- [Material to process]
************

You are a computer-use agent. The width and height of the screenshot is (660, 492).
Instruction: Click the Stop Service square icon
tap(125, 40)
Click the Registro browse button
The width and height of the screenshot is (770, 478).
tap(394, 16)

************

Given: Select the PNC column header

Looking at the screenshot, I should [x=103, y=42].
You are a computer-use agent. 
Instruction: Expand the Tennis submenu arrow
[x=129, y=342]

************

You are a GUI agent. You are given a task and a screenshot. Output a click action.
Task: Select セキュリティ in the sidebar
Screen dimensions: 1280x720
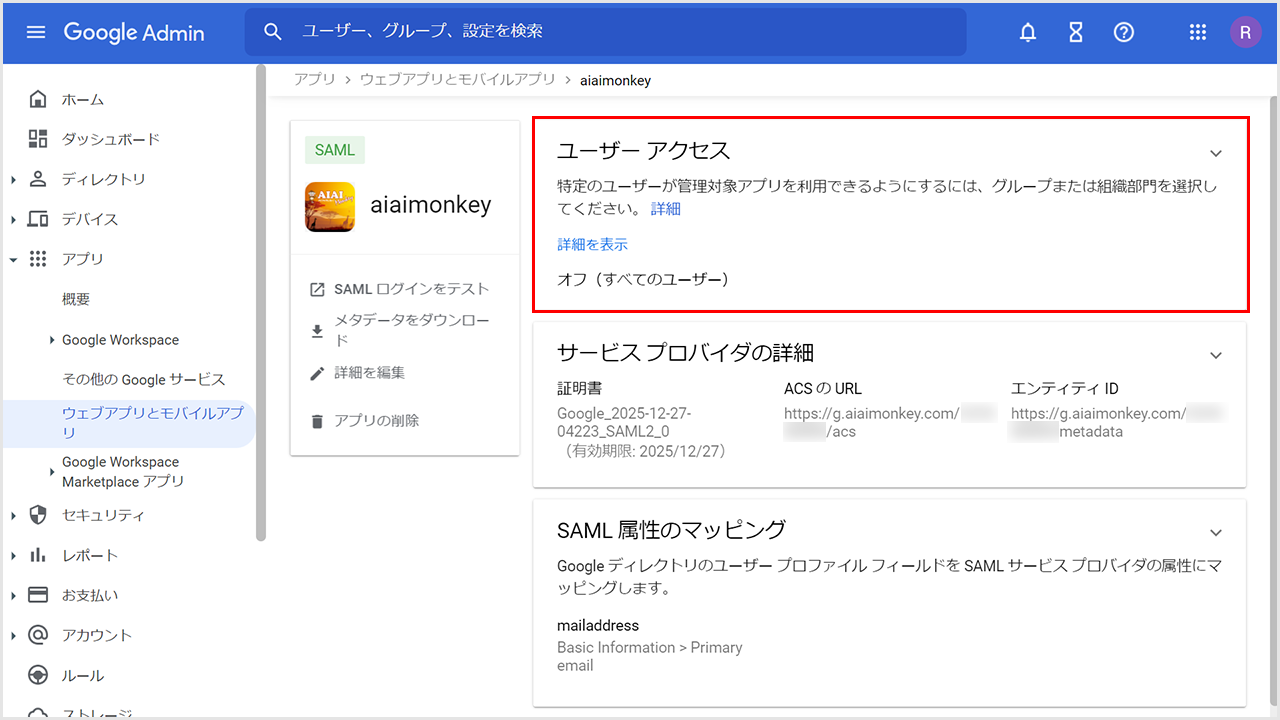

************

- [Exercise aim] The answer must be every line of the records that contains the word "agent".

- [Response area]
You are a computer-use agent. The width and height of the screenshot is (660, 492).
You are a computer-use agent. 
You are a GUI agent. You are given a task and a screenshot. Output a click action.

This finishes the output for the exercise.